Running for their lives
In just two days this week, nearly 4,000 people arrived in Kosti, hungry and terrified, said Mohamed Refaat, Sudan chief of mission for the UN’s International Organization for Migration.
“Most of those arriving are women and children. Very few adult men are with them,” he told AFP, adding that many men stay behind “out of fear of being killed or abducted.”
The main roads are unsafe, so families are taking “long and uncertain journeys and sleeping wherever they can,” according to Mercy Corps, one of the few aid agencies operating in Kordofan.
“Journeys that once took four hours now force people to walk for 15 to 30 days through isolated areas and mine-littered terrain,” said Miji Park, interim country director for Sudan.
This month, drones hit a kindergarten and a hospital in Kalogi in South Kordofan, killing 114 people, including 63 children, according to the World Health Organization.
Adam Eissa, a 53-year-old farmer, knew it was time to run. He took his wife, four daughters and elderly mother — all crammed into a pickup truck with 30 others — and drove for three days through “backroads to avoid RSF checkpoints,” he told AFP from Kosti.
They are now sheltering in a school-turned-shelter housing around 500 displaced people.
“We receive some help, but it is not enough,” said Eissa, who is trying to find work in the market.
According to the IOM’s Refaat, Kosti — a relatively small city — is already under strain. It hosts thousands of South Sudanese refugees, themselves fleeing violence across the border.
It cost Eissa $400 to get his family to safety. Anyone who does not have that kind of money — most Sudanese, after close to three years of war — has to walk, or stay behind.
Those left behind
According to Refaat, transport prices from El-Obeid in North Kordofan have increased more than tenfold in two months, severely “limiting who can flee.”
In besieged Kadugli, 56-year-old market trader Hamdan is desperate for a way out, “terrified” that the RSF will seize the city.
“I sent my family away a while ago with my eldest son,” he told AFP via satellite Internet connection, asking to be identified only by his first name. “Now I am looking for a way to leave.”
Every day brings “the sound of shelling and sometimes gunfire,” said Kassem Eissa, a civil servant and head of a family of eight.
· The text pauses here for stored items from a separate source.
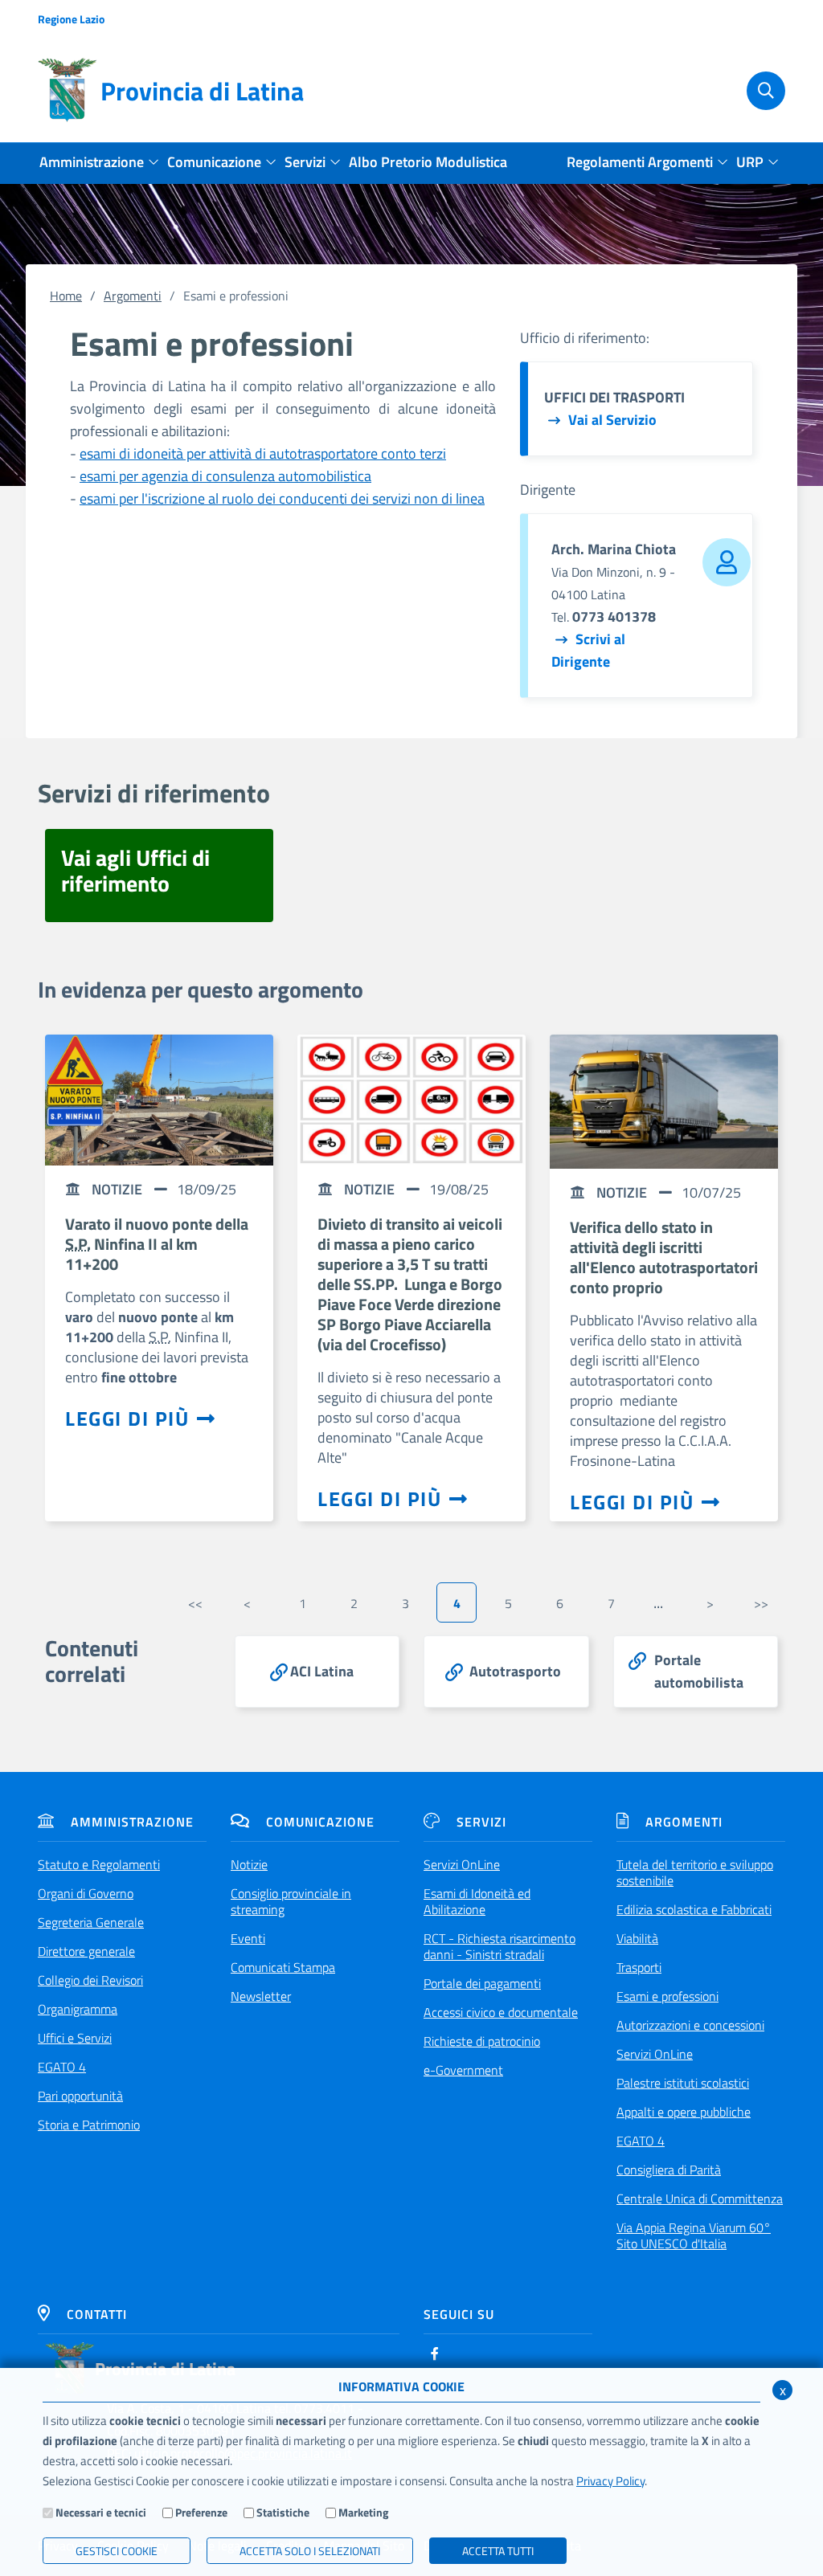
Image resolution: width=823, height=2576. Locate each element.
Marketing (363, 2512)
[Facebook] (435, 2353)
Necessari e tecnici (100, 2512)
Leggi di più (127, 1418)
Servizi (481, 1821)
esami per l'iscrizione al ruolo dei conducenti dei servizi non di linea (282, 498)
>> (761, 1603)
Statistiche (282, 2512)
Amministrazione (132, 1821)
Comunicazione (320, 1821)
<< (195, 1603)
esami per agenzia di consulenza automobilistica (225, 476)
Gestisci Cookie (117, 2550)
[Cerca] (759, 90)
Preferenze (201, 2512)
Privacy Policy (610, 2481)
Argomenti (133, 295)
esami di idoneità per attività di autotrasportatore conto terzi (263, 453)
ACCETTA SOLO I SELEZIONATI (310, 2550)
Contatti (97, 2314)
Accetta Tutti (498, 2550)
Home (66, 295)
“I have three daughters, the youngest is 14,” he told AFP, laying out an impossible choice: “Getting out is expensive and the road is unsafe” but “we’re struggling to get enough food and medicine.”
The UN has issued repeated warnings of the violence in Kordofan, raising fears of atrocities similar to those reported in the last captured city in Darfur, including summary executions, abductions and rape.
“If a ceasefire is not reached around Kadugli,” Refaat said, “the scale of violence we saw in El-Fasher could be repeated.”